Friday, September 23, 2016

Memories





Memories

How important are our memories? How important is the relationships that we build with the people who are closest to us in life and how does it play a part in our memories? Can you recall your earliest memories when you became self-aware of your environment, the relationship you had with your parents and siblings?
I remember my Father teaching me how to dance, he told me to stand on his feet and he would step back and forth and around guiding me as the music played. I remember my mother taking me to the first day of elementary school and how afraid I was when she left me. I remember playing kickball in the yard with my five siblings and how much fun we had. I remember the birth of my three sons, as well as the birth of my granddaughters. I remember taking my sons to their first day of school. I remember the expression on their faces when I took them to amusement park and the fun they were having as my husband and I looked on. I remember when they took their first steps or lost their first tooth. I remember my youngest son at three years old in front of the classroom doing show and tell confidently as his classmates looked on.
These are all the wonderful memories I can look back on now as I approach my late fifties and smile. It is a beautiful thing, memories.
Now, imagine yourself in the declining years of your life, your grown children having lives of their own, you are alone, except for the few friends you have and whatever activities you may have to keep you busy as a senior citizen. You have adult grandchildren, yet they are busy with their young lives. As a young man/woman you lived your life partying, traveling, perhaps so totally engrossed in a career, you did not make time for your family. Perhaps you were a drug addict to busy chasing your next fix, an alcoholic who could not stop drinking.  A parent that was too busy living their own life to think about the responsibility of raising children, a deadbeat father or mother and time passes by without one thought to the future. Before you know it, the music slows down, your body ages and slows down and your life is a series of lonely days and nights. You did not establish a relationship with your children or grandchildren and you are alone within four walls with just the echo of a Tv.
In that silence you have no wonderful or meaningful memories to reflect on....
In the vitality of youth very seldom does a person think about aging, that time in life where everything is behind them. If you are fortunate and blessed with the understanding that the relationships you have to the people close to you is the most important blessing you have, then every memory you make with them will be memorialize in their thoughts as well as yours.
I am reminded of a song by the Temptations it is entitled.
"I’ve never been to me," the song is about an old man who pulls aside a young man who reminds him of himself. He asks the man solemnly to listen to him as he begins to tell him how he wasted his life chasing empty self-serving dreams and a good time. He goes on to tell the young man that he had a family that he never appreciated nor took the time to stay settled with them and he missed out on everything that was important. He says, "I’ve been all over the world, but I've never been to me."

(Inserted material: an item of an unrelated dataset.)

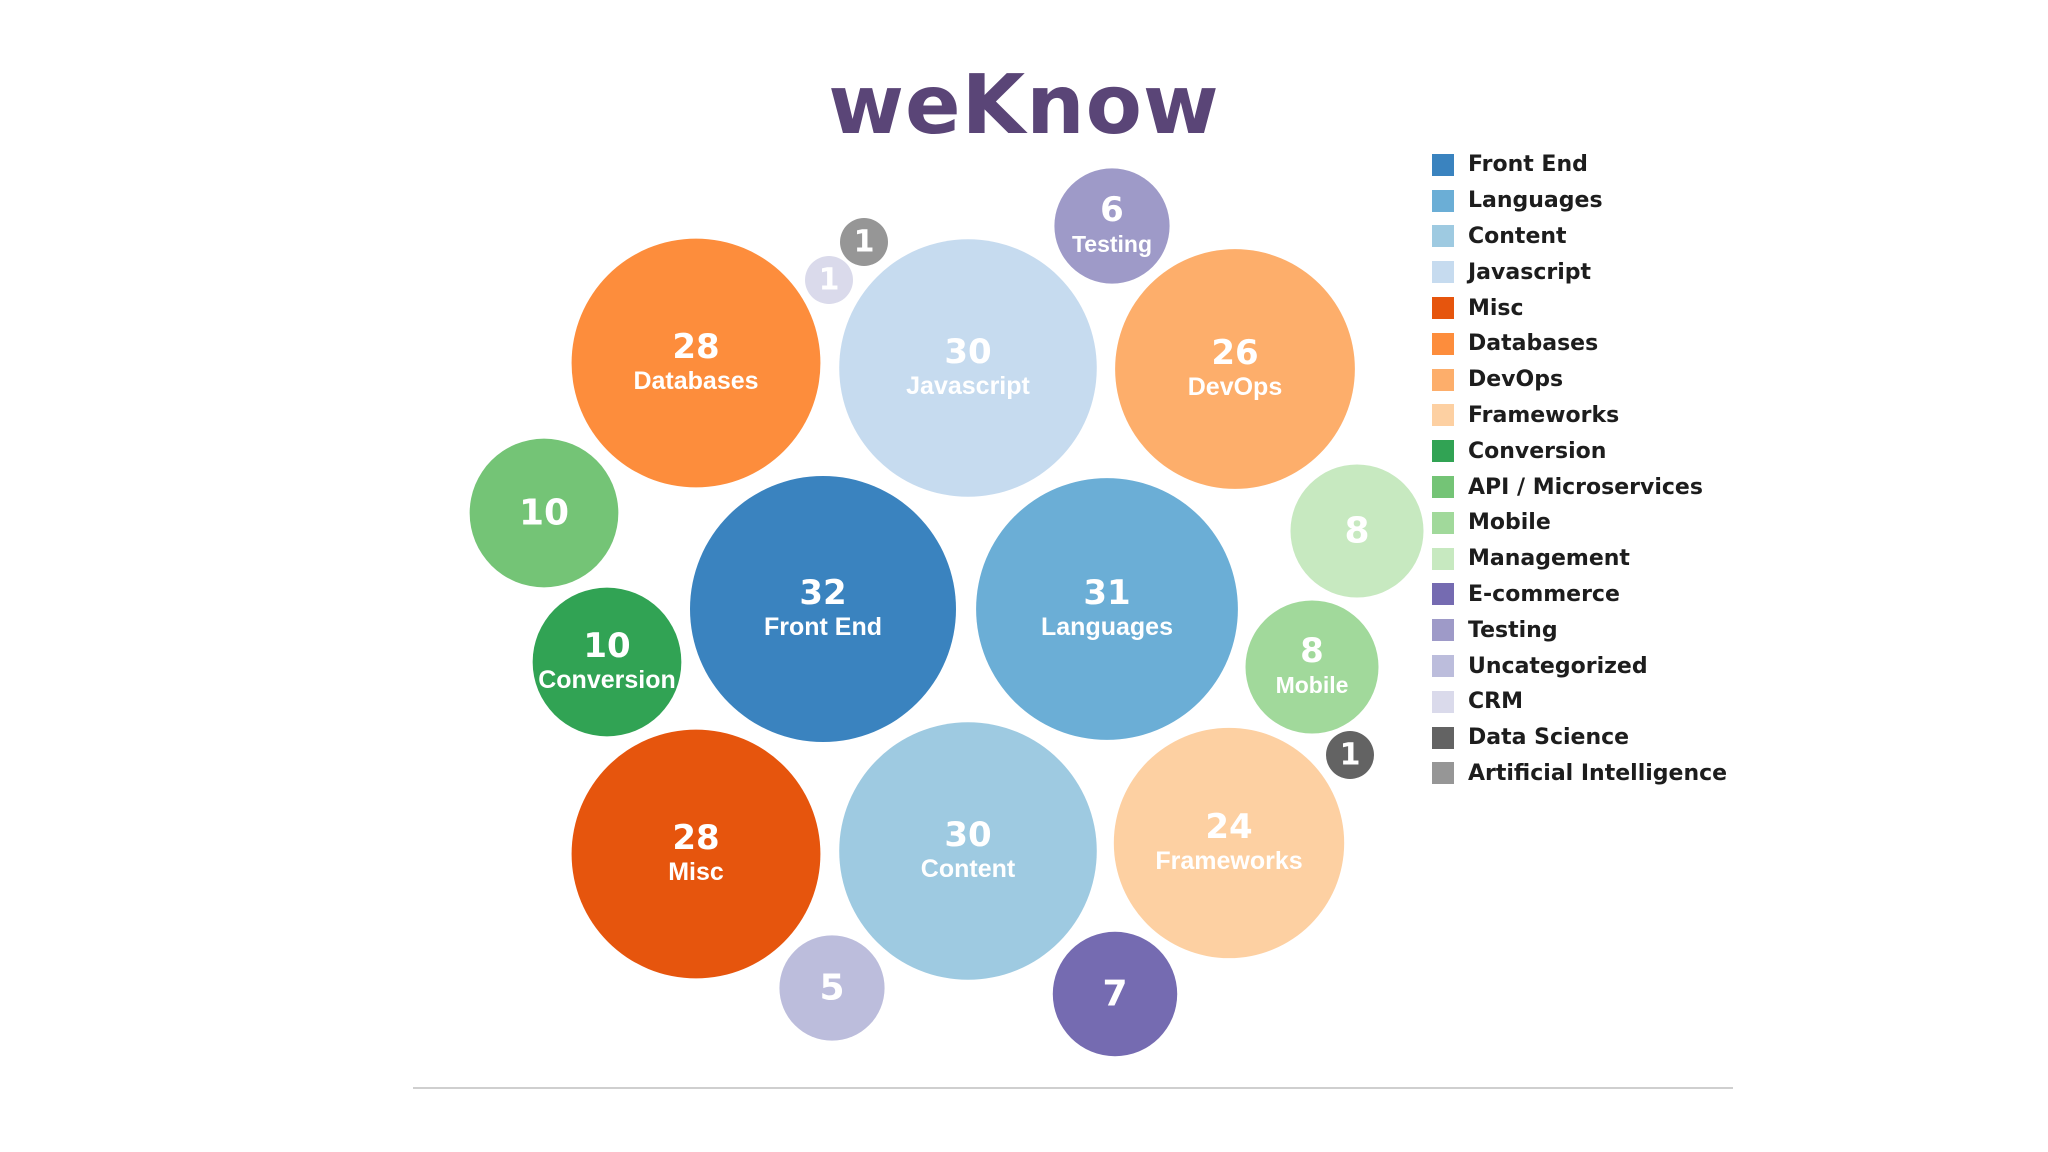 The image size is (2048, 1152). Describe the element at coordinates (822, 593) in the screenshot. I see `bubble-value-front-end: 32` at that location.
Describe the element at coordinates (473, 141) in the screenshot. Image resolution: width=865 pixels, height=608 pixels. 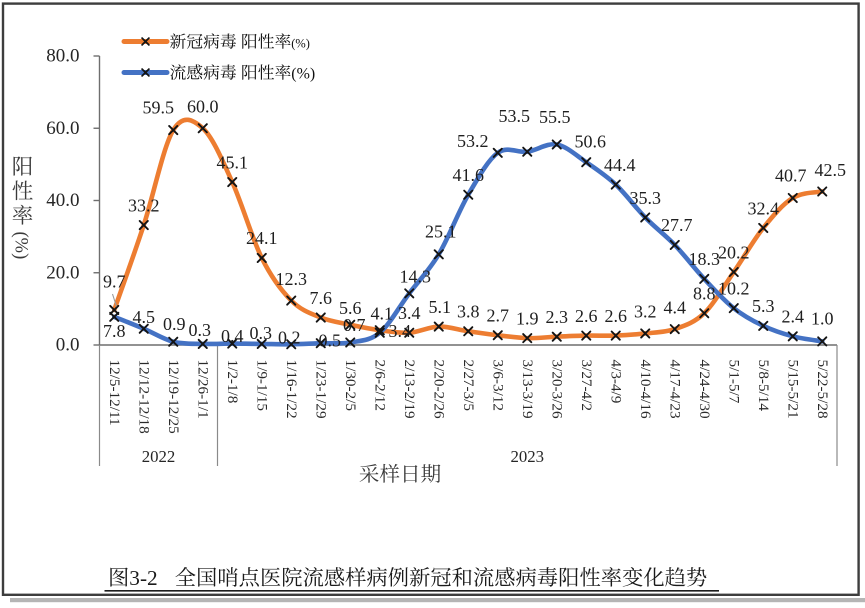
I see `data-label: 53.2` at that location.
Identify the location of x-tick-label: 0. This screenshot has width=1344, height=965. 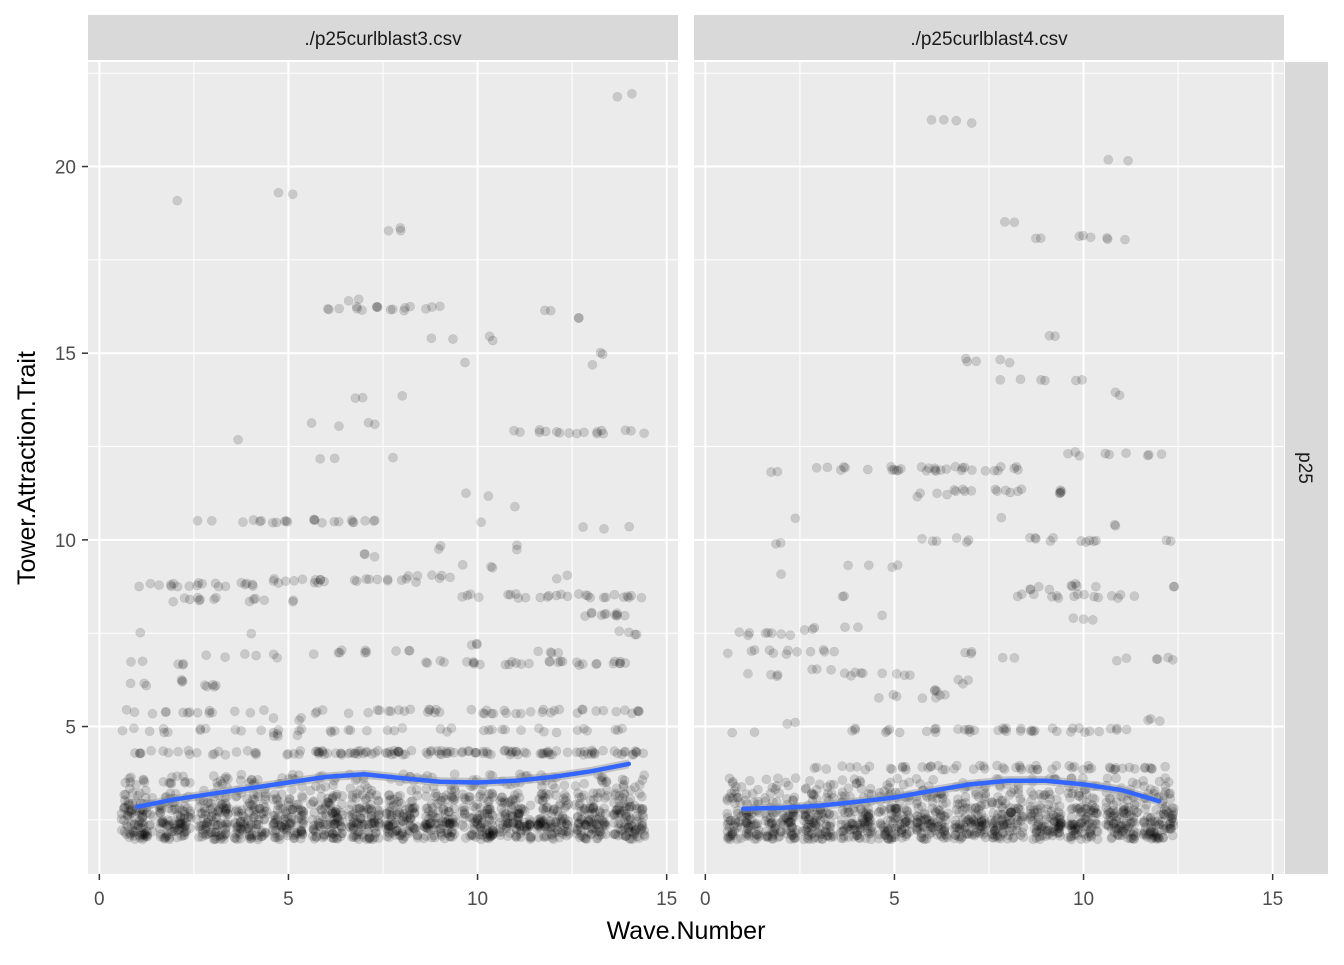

It is a sad song, especially since I personally know people in this situation.
You see, memories are so very important because when you're older, you can look back on those memories of family, friends and they will remind you what a wonderful life you had, the good experiences and the bad because they all have culminated to make you the person you have become.
The recollection of those memories will sustain you when you have those quiet moments as a senior citizen. It is not just the memories you build for yourself that is important, but the memories you contribute to others as well. When someone close passes away, once the mourning passes what comforts you most is the memories of that person. It is the memories that keep that person alive in your heart.
Memories are sometimes taken for granted; they are an essential component to the human psyche. So while you're young, vibrant and full of life, take time to make wonderful memories with the people in your life, I can tell you personally, you won't regret it.
If you do not, you will have a lonely and sad life in your senior years .
And Always remember to tell someone you love....I love you.